The Disease Activity Score ( DAS ) measures disease activity responses in rheumatoid arthritis by assessing tender and swollen joint count, general health status and an inflammatory marker.

One of the PREMIER study's co-primary endpoints was inhibition of radiographic progression, as measured by the change in Total Sharp Score ( TSS ).
TSS assesses bone erosion and joint-space narrowing on X-rays.

Seventy-six percent of patients treated with combination therapy showed no signs of disease progression at six months and 74 percent of these patients continued to show no progression after two years.
In comparison, only 51 percent of patients taking only Methotrexate showed no signs of disease progression at six months and of those patients 61 percent continued to show no signs of progression at two years.

" The PREMIER data are encouraging because they suggest that early and aggressive treatment may slow or inhibit patients' joint damage," said Ferdinand Breedveld, at the University of Leiden, ( Netherlands ) and study investigator. " It's estimated that 70 percent of people with rheumatoid arthritis experience joint destruction within the first two years.
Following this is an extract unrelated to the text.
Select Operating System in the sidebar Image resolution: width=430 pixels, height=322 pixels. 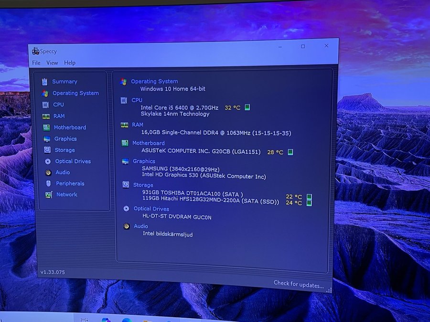click(75, 93)
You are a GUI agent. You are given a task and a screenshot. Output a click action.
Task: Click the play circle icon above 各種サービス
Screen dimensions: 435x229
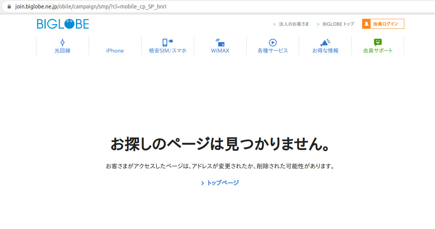(x=273, y=43)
These findings point to the critical need to inhibit disease progression within the first six months of treatment."

The second of the study's co-primary endpoints was ACR 50. This measure, which is used by the American College of Rheumatology, indicates 50 percent or greater improvement in tender and swollen joint count and other relevant clinical measures.

At two years, 59 percent of the patients on combination therapy achieved ACR 50.
PREMIER is the first rheumatoid arthritis study to meet ACR 50 as a primary endpoint.
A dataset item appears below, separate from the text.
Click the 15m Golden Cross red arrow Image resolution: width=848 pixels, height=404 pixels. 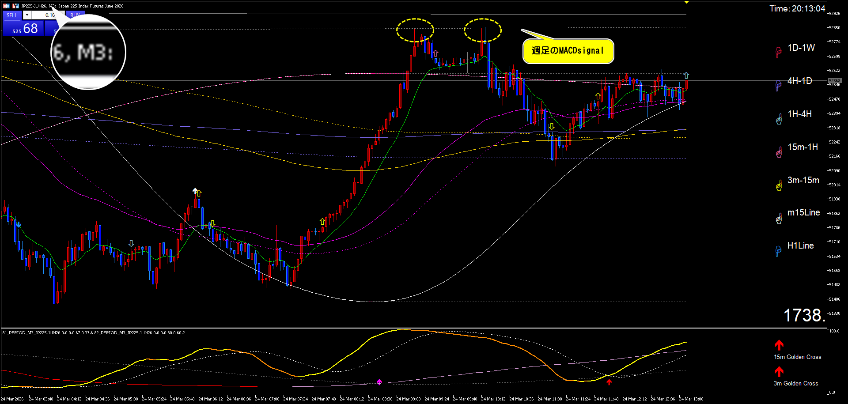[x=779, y=345]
PREMIER, a two-year, double-blind, controlled study, compared the effectiveness of Adalimumab, Methotrexate and the combination of the two drugs in treating early rheumatoid arthritis.
A total of 799 patients were separated into three groups.
Each group received either the combination therapy of 40 mg Adalimumab every other week with Methotrexate, Adalimumab alone or Methotrexate alone.

More than 5 million people worldwide suffer from rheumatoid arthritis, a chronic autoimmune disease that causes pain, swelling and stiffness in the joints of the hands, feet and wrists, and often leads to the destruction of joints. Unlike osteoarthritis, the most common form of arthritis, rheumatoid arthritis is an autoimmune disease where joints are inflamed, resulting in eventual destruction of the joints' interior and the surrounding bone.

Common adverse events ( >1/100 and less than or equal to 1/10 ) at least possibly causally related to Adalimumab include headache, dizziness, respiratory tract and urinary tract infection, nausea, diarrhea, sore throat, herpes simplex, abdominal pain, rash, pruritis, and anemia.
Injection site pain was reported by >1/10 patients.

Patients must be monitored closely for infections, including tuberculosis, before, during and after treatment with Adalimumab. Treatment should not be initiated in patients with active infections until infections are controlled. Patients who develop new infections while using Adalimumab should be monitored closely. Adalimumab should not be used by patients with active tuberculosis or other severe infections such as sepsis and opportunistic infections. Adalimumab should be discontinued if a patient develops a new serious infection until infections are controlled.
Physicians should exercise caution when considering use of Adalimumab in patients with a history of recurring infection or with underlying conditions that may predispose patients to infections.

Tumor necrosis factor ( TNF ) antagonists, including Humira, have been associated in rare cases with exacerbation of clinical symptoms and/or radiographic evidence of demyelinating disease. Prescribers should exercise caution in considering the use of Humira in patients with pre-existing or recent-onset central nervous system demyelinating disorders.

Physicians should exercise caution when using Humira in patients who have heart failure and monitor them carefully. In clinical studies with another TNF antagonist, a higher rate of serious congestive heart failure ( CHF ) related adverse events, including worsening CHF and new onset CHF, have been reported. Cases of worsening CHF have also been reported in patients receiving Humira.

Humira is the only fully human monoclonal antibody approved by the EMEA and FDA for reducing the signs and symptoms, inhibiting the progression of structural damage, and improving physical function in adults with moderately to severely active rheumatoid arthritis who have had insufficient response to one or more DMARDs.